Вся эта история кончилась перебранкой, во время которой Октя страдала от обиды за мать, хотя на самом донышке души осело сомнение: может быть, тетя Женя в чем-то и права.
А насчет борьбы со скверной мать сказала не ради красного словца. Она состояла членом внештатной парткомиссии при райкоме. Дело это было новое, трудное, а главное, как подозревала Октя, склочное. Заседания, где рассматривались персональные дела проштрафившихся коммунистов, затягивались чуть не до полуночи. После этого мать несколько дней кряду ходила возбужденная, взвинченная. Много курила. То и дело переговаривалась с кем-то по телефону, произнося скупые смутные фразы, по которым нельзя было догадаться о сути дела. Иногда этот многозначительный разговор, состоящий из намеков, продолжался за столом. «Слышал?» – Спрашивала она, наклоняясь к Петру, и после – долго, вполголоса говорила с ним о чем-то, строго хмуря тонкие брови.
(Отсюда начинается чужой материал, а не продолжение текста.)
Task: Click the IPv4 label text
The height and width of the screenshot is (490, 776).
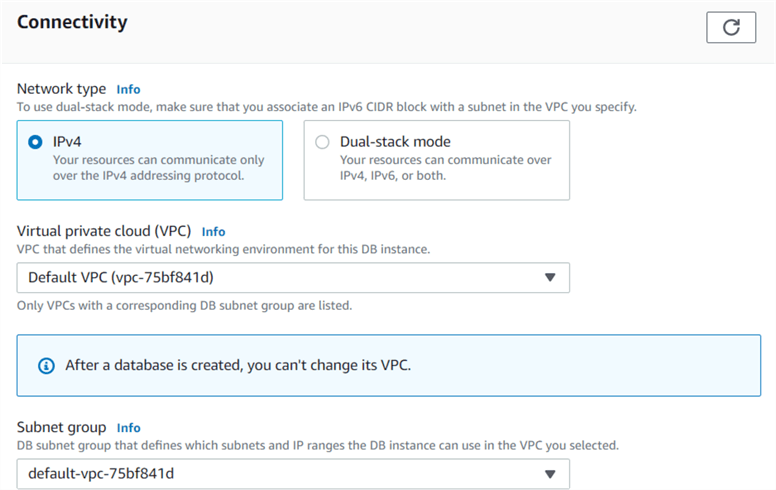Action: coord(67,142)
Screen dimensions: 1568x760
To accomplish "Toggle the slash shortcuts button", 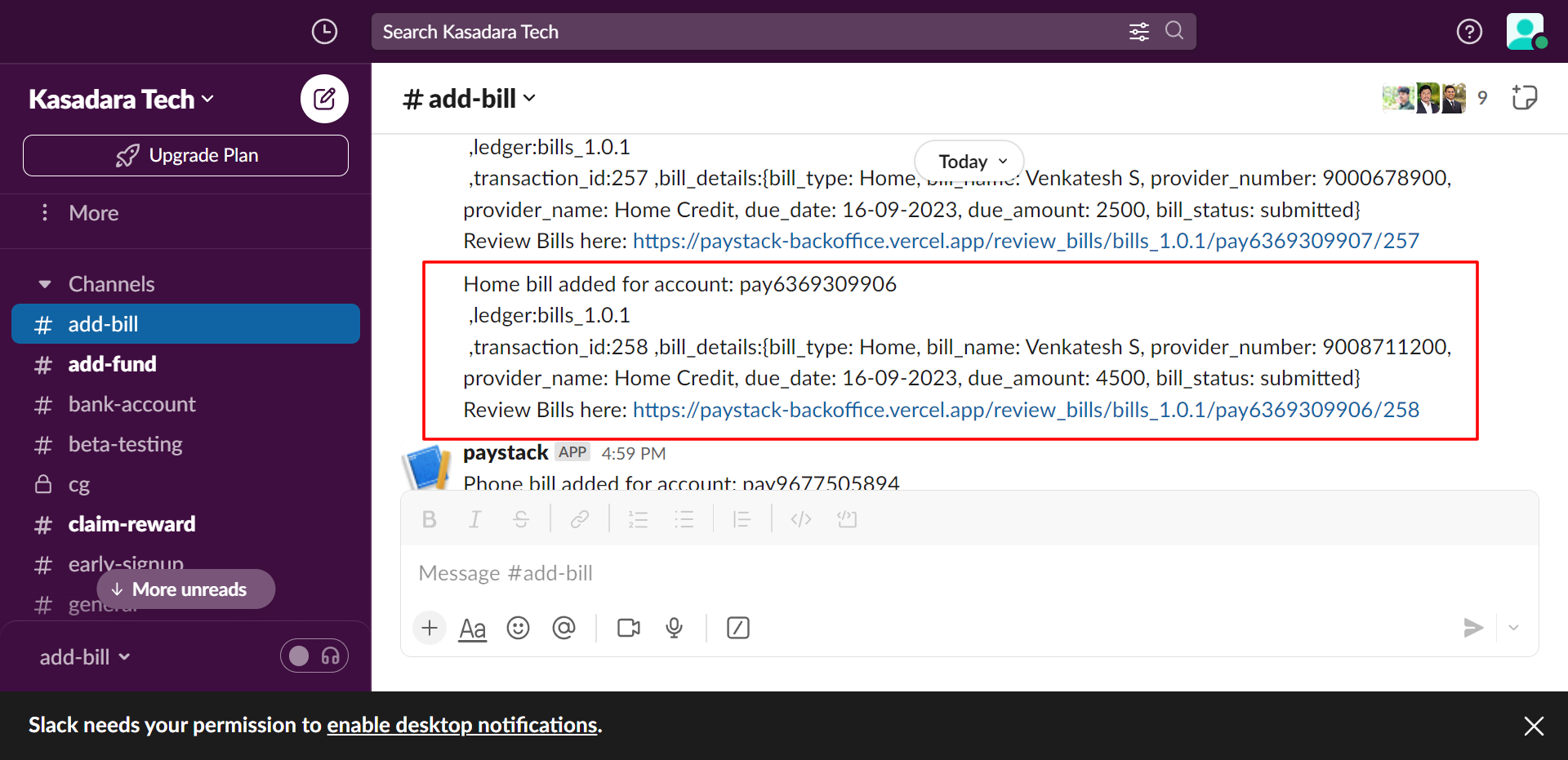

В тот вечер, когда первый раз пришел Илья, мать отчего-то завела разговор об укрупнении совнархозов. Дядя Петр, как повелось обычно в последнее время, отмалчивался, скептически улыбаясь. Со значением поглядывая на него, мать резко спросила:
– Ты, кажется, опять категорически против? Но почему? Изложи свои соображения.
Тот в ответ как-то неловко дернулся, пожал плечами:
– Ты ошибаешься, Лиза! Я не могу быть категорически против. Есть решение, оно принято к исполнению.
Словно не слыша его, мать сурово бросила:
– И в вопросе перехода от министерств к совнархозам ты тоже был категорически против. Жизнь показала, что ты ошибался. Я думаю, тебе нужно отбросить личные мотивы. В конце концов, дело прежде всего.
Петр затравленно посмотрел на Илью.
– Ты что-то путаешь, Лиза. Я не выступал против совнархозов.
– Извини, – врастяжку сказала мать, вскинув брови, – но ведь совсем недавно за этим самым столом ты говорил, что категорически против. Разве не так? – Она оглядела сидящих за столом, точно призывала всех в свидетели. Октя внутренне съежилась. «Ну зачем так? Зачем?» – С тоской подумала о матери.